Not to mention Brendan is a fellow Michigander (I know, it's hard to hear my accent in type) and lives a few streets over from Jack White in Detroit. In fact, they're working on an album together under the moniker the Raconteurs (French for "skilled teller of anecdotes") with a tentative release date of early next year. Allegedly, people who have heard the soon-to-be infamous release have coined it "Detroit's answer to Nevermind." It will be interesting to hear Brendan's sugar-pop mixed together with Jack's dirty minimalist garage rock.
Wow Char, I did not know that. Maybe my whole Nirvana ramble for Silversun Pickups was just me picking up psychic audio vibes from the upcoming Raconteurs record…. erm, or something.

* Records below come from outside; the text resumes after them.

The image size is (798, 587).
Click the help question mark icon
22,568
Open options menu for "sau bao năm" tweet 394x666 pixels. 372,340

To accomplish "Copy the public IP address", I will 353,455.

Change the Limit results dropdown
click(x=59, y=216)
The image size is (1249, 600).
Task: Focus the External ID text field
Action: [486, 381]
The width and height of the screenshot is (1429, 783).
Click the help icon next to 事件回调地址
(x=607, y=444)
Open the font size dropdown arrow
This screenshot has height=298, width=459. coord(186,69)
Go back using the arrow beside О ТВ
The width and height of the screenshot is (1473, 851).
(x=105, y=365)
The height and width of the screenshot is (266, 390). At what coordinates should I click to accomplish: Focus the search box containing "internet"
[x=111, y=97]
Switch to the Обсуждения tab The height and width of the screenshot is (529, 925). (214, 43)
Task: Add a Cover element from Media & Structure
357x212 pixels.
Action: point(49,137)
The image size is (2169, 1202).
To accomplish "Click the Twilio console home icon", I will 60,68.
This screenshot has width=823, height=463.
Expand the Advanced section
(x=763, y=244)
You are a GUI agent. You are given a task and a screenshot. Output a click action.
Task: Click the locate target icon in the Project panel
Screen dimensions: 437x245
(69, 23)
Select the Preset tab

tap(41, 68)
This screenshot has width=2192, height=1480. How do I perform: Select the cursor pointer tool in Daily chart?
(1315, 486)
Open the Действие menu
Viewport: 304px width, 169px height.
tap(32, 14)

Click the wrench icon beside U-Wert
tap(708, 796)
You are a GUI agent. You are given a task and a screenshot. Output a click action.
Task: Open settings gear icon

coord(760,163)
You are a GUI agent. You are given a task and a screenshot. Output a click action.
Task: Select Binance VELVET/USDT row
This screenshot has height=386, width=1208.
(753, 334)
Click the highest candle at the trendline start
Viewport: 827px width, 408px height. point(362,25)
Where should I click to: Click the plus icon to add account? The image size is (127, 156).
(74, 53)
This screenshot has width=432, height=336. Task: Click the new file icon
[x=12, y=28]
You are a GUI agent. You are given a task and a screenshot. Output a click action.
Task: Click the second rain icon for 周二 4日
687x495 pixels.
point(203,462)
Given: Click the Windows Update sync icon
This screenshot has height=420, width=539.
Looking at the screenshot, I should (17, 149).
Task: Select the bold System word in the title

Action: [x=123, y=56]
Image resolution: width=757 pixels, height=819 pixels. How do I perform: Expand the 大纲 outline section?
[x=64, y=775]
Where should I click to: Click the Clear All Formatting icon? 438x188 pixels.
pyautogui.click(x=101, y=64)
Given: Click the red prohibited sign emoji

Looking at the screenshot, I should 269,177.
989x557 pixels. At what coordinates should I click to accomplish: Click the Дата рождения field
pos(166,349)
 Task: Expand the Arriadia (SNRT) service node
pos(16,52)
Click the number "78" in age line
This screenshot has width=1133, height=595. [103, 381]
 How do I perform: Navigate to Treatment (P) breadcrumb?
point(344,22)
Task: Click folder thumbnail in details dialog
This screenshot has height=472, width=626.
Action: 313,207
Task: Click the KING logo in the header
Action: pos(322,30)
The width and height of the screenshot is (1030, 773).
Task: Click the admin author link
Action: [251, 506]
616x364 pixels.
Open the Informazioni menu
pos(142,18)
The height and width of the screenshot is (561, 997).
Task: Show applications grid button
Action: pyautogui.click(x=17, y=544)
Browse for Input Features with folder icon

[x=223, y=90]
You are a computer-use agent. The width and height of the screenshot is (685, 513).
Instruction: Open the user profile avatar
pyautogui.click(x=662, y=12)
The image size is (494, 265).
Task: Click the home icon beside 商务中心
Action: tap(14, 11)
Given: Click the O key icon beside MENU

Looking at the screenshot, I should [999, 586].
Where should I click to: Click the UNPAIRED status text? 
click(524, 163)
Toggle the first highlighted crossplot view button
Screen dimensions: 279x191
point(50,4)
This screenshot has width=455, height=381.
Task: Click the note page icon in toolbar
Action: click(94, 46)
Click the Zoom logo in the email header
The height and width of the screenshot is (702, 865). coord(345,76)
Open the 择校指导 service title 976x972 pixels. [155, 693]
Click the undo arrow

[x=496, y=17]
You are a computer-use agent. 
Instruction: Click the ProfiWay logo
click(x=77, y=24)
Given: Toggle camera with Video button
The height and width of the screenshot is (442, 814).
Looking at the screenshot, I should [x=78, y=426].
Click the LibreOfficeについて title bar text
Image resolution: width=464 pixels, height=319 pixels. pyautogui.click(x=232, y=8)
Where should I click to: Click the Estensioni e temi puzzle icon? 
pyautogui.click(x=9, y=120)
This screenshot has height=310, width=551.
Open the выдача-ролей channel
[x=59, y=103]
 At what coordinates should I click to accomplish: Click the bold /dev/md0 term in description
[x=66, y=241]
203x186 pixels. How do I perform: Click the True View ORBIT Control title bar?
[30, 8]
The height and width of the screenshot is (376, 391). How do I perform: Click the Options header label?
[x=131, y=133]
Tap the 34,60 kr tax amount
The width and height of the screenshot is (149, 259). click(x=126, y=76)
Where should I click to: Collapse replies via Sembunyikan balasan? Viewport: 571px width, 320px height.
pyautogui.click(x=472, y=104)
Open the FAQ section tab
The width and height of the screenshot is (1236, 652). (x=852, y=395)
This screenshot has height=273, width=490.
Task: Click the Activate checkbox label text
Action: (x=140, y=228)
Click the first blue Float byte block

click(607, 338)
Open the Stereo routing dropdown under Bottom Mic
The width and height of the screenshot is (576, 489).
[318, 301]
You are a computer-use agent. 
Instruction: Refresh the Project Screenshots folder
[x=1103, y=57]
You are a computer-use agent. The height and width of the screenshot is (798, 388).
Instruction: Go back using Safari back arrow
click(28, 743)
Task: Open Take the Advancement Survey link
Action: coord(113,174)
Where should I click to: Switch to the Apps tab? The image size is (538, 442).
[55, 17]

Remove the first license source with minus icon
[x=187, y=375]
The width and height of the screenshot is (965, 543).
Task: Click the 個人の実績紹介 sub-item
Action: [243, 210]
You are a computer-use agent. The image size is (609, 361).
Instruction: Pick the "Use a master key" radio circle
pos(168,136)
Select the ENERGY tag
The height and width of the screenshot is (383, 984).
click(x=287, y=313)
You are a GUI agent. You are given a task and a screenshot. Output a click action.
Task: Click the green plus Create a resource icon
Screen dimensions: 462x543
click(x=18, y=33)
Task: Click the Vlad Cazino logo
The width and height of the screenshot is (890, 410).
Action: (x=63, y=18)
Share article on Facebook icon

I've been a fan of Brendan Benson since 1996's One Mississippi, though I swear I misspell the band name every time I type it, even after nine years of fandom (Brandon Benson? Branden Bensen? An editor's nightmare). They put the power back into powerpop. Watching him/them perform live, I thought that Brendan's sinewy neck looks like a magical implement, and the spot-on glorious sounds emitting from said thyroid only substantiated my theory. With his wiry arms with body-builder like forearm and fingers (all the better to rip that guitar with, m'dear), the man is like an Olympian of music, a pop warrior, a melodic crusader.
Isn't it time to get yourself to a show?